[Cryptography] Against against DNS (Re: New SSL/TLS certs to each live no longer than 47) days by 2029
John Levine
johnl at iecc.com
Mon May 5 14:25:43 EDT 2025
It appears that Jon Callas <jon at callas.org> said:
>
>> On May 4, 2025, at 19:42, jrzx <jrzx at protonmail.ch> wrote:
>>
>>
>> DNS is inherently vulnerable to governments hijacking domain names, and it is a big problem. It would seem also
>inherently vulnerable to man in the middle attacks, but this does not seem to be a problem. What prevents that from
>being a problem?<publickey - jrzx at protonmail.ch - 0x4B137C8A.asc>
>
>There are many reasons, in my opinion. They fall into two broad categories, and I'll go into each of them. They are:
>
>* How an MiTM works. (Spoiler: not the way most people think.)
>* How DNS (and TLS) works. (Spoiler: not the way most people think.)
I agree with everything you've said but I'd add another 1 1/2 points.
One is that DNS MITM is extremely common. Most public DNS caches and many
private ones block or redirect requests to bad sites for versions of "bad"
ranging from malware to CSAM to pirated movies. It's generally considered a
feature, or in some cases required by local law.
There's also malware that does DNS MITM, like this trendy Chinese one that uses
IPv6 SLAAC to get Windows machines to use its DNS cache which returns fake IPv4
addresses of software update servers which then install backdoored updates of
popular software like Tencent and Baidu on victim machines:
https://passionategeekz.com/hackers-use-ipv6-slaac-to-hijack-software-updates-with-spellbinder-malware/
>Moreover, there are scores of impersonation attacks that are devastating, and not MiTMs. In a real-world example, there
>was a phishing operation that used a spoofed retailer. As I remember it, the retailer was Amazon, and let's just call
>the spoof 4mazon (in my mind, I pronounce it "Formazon").

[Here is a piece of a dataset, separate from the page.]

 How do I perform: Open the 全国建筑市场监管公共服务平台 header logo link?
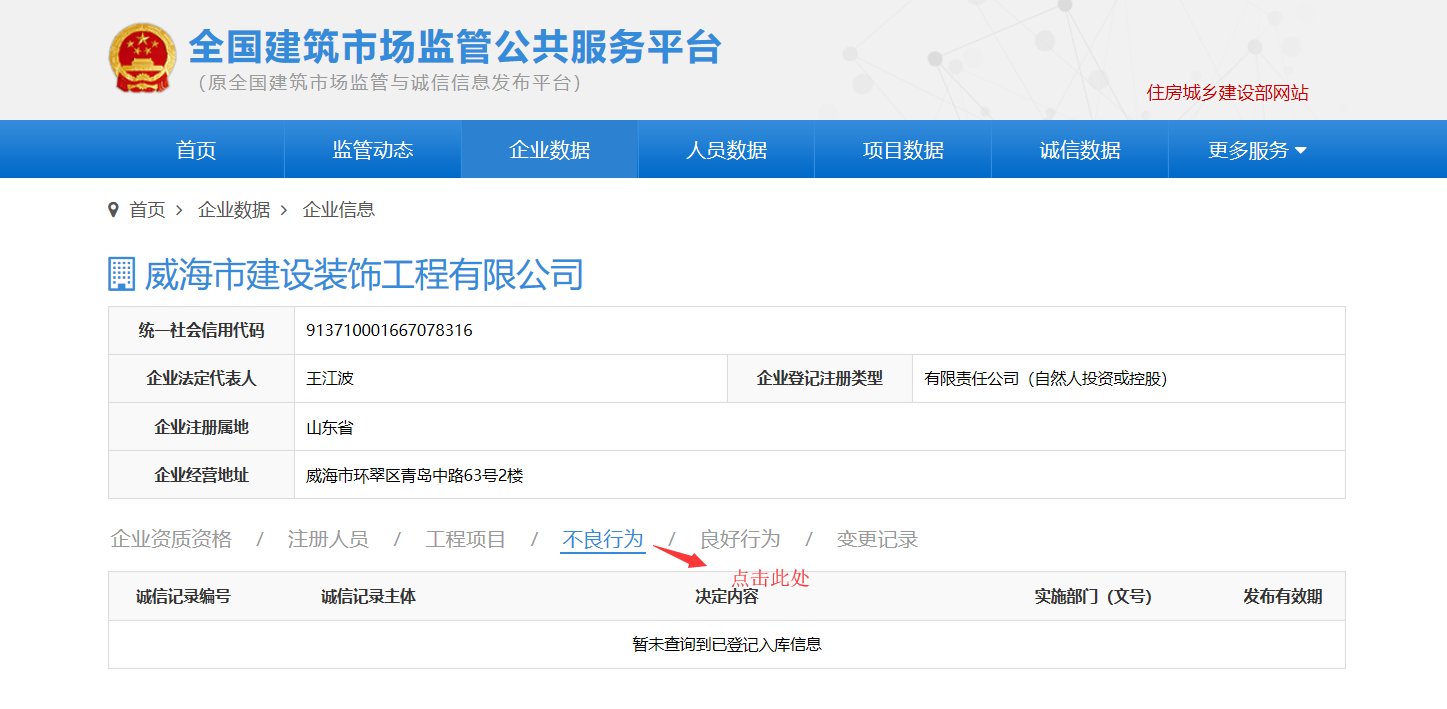click(452, 48)
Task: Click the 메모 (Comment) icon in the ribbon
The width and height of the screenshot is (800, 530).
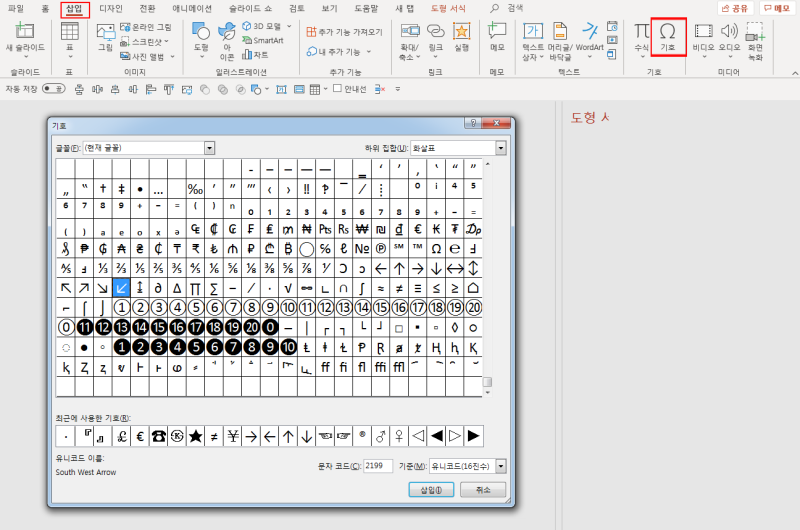Action: point(497,34)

The current version of that is the unpaid toll or undelivered package RCS or
iMessage, which directs you to a cloned version of a toll agency or post office
web site which steals your credit card info. Gary Warner at the U of Alabama
Birmingham has done some great research and found a Chinese ecosystem of text
message phishers with spiffy point and click services to make a malicious clone
of whatever web site you want to impersonate. They all use lookalike domains, no
DNS magic meeded.
R's,
John
PS: Quite a long time ago Rodney Joffe told me that he was in Egypt and for some reason
tried to look at the Red Cross web site and kept getting the Red Crescent instead. He
did a packet trace and found that he was getting back fake DNS results, I think by the
network routing the port 53 traffic to its own server. This is not new.